▶ [Aim of the task]:
Please work out the number of lines in the following material that include "agent", and reply with only that number.

▶ [Records for this task]:
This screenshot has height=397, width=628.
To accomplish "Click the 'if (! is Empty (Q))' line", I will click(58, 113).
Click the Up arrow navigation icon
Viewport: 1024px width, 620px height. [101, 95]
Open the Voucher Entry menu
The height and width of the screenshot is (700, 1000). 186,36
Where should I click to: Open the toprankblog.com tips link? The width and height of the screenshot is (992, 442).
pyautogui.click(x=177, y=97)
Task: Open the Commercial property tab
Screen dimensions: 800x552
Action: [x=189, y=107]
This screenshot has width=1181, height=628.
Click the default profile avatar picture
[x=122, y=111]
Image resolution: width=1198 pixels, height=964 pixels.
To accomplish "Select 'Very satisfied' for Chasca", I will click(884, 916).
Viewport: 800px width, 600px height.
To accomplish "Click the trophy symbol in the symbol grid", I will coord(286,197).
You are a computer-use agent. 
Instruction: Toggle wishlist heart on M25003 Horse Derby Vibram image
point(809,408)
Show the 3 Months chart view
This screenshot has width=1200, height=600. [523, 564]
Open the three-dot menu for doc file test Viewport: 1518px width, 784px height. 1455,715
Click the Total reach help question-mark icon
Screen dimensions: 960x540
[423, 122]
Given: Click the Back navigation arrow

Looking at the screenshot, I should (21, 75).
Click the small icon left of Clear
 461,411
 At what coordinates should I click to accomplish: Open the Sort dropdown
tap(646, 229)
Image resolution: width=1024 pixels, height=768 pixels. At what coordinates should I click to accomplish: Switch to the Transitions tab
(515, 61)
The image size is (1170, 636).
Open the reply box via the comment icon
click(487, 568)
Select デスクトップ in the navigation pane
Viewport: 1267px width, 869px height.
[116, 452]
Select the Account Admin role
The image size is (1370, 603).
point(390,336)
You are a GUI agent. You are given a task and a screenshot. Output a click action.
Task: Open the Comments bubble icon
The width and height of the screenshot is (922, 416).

▶ [Worked solution]:
2